Controversy over pipeline proposal in Pinelands

PINELANDS - December 2, 2013

"What they're doing is they're selling out the Pinelands for cash. I mean this is immoral and it's illegal," Jeff Tittle of the Sierra Club said.

The proposed deal calls for South Jersey Gas to pay the Pinelands Commission $8 million to build a 22-mile natural gas pipeline through the Pinelands.

The 24-inch pipeline would stretch from Maurice River Township to the old BL England coal plant in Beesley Point, Upper Township.

The deal is necessary because commission rules ban the building of new transmission lines in sensitive forest areas.

"We think there's a high likelihood there will be ecological damage because this pipeline has to go under numerous wetlands. With this deal they would be basically selling a waiver for money," Carleton Montgomery of the Pinelands Preservation Alliance said.
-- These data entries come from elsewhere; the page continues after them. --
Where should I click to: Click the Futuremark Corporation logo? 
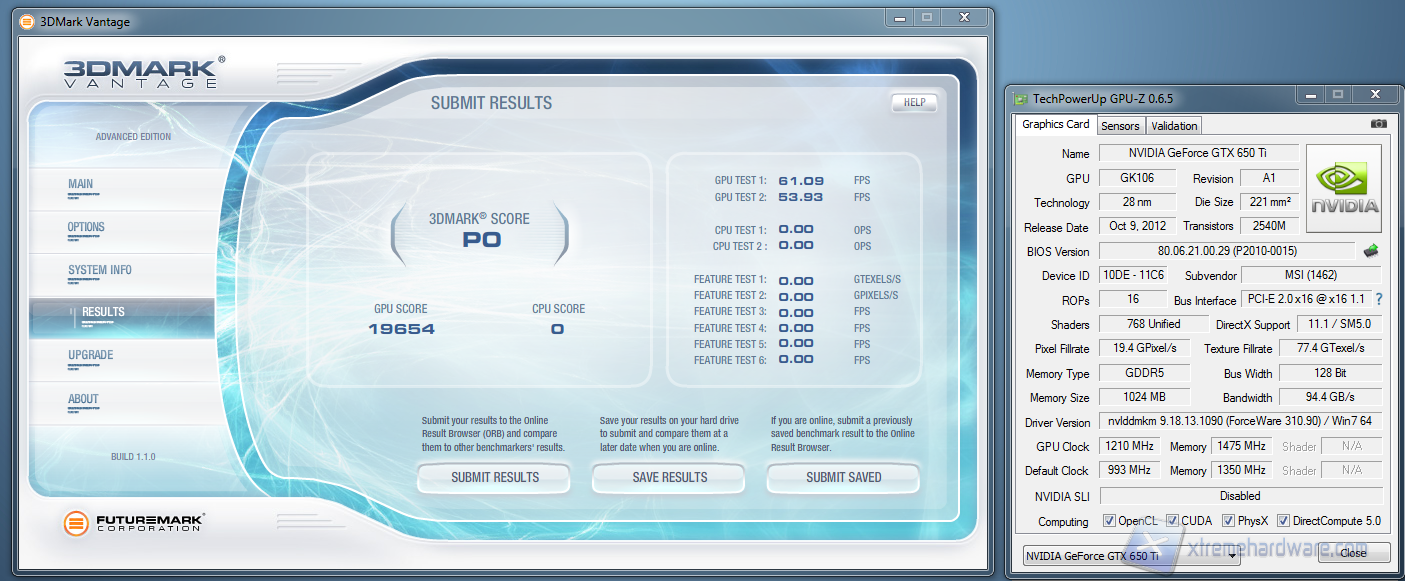(135, 522)
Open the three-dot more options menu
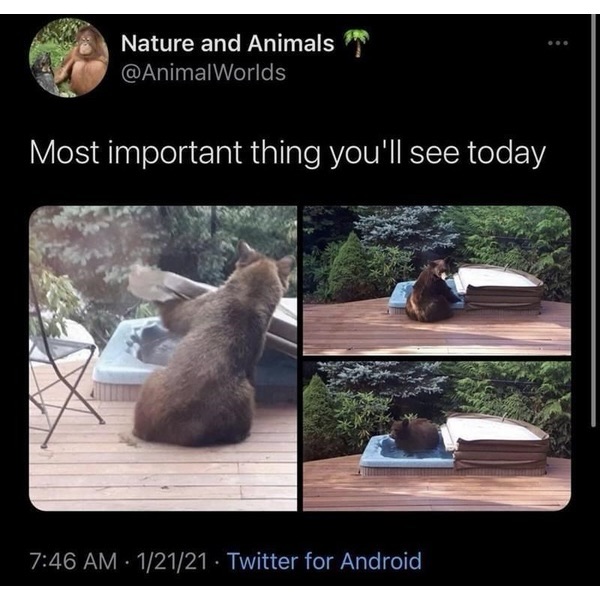600x600 pixels. [x=558, y=43]
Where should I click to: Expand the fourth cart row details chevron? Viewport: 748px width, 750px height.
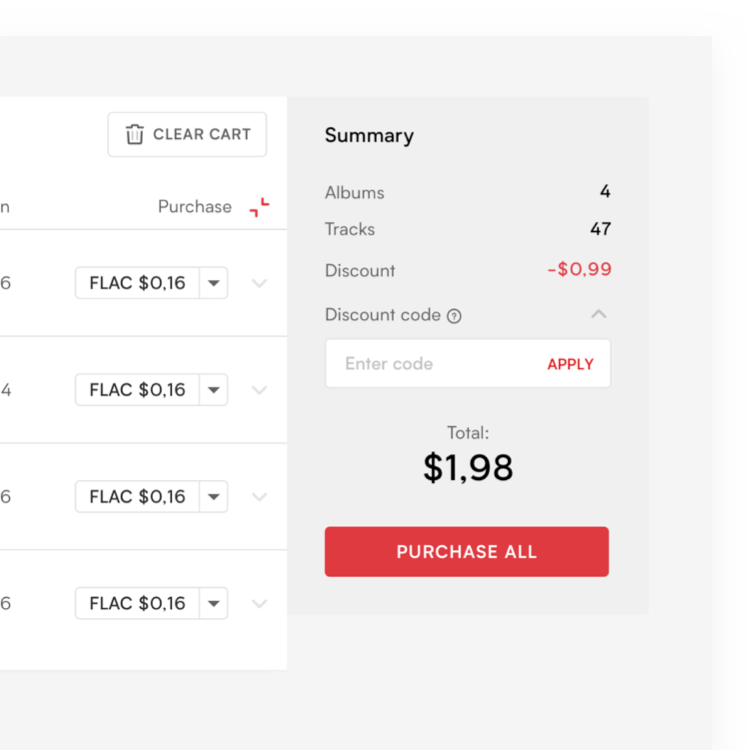click(259, 604)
Pinelands Commission Executive Director Nancy Wittenberg says most of the $8 million will be used to buy land around the pipeline to prevent other development and that the pipeline will not be a threat to the environment.

"People are very anxious about it, I understand that. They hear that we're putting a pipeline through the middle of the Pinelands forest area. This project meets all the environmental standards because the pipe is actually going under a road, so it's going in a previously disturbed area," Wittenberg said.

Critics also have concerns about possible explosions or forest fires near the pipeline. Others think retooling the coal plant that sits on the Egg Harbor River is a good idea.

"I think it's a great idea. I think when you look at the power plant and the way it's currently running and the coal and the emissions and that kind of stuff, I think that natural gas is a great thing," resident Pat Dougherty said.

A public hearing on the deal is set for December 9th in Galloway Township. The Pinelands Commission could vote on the pipeline issue as early as January.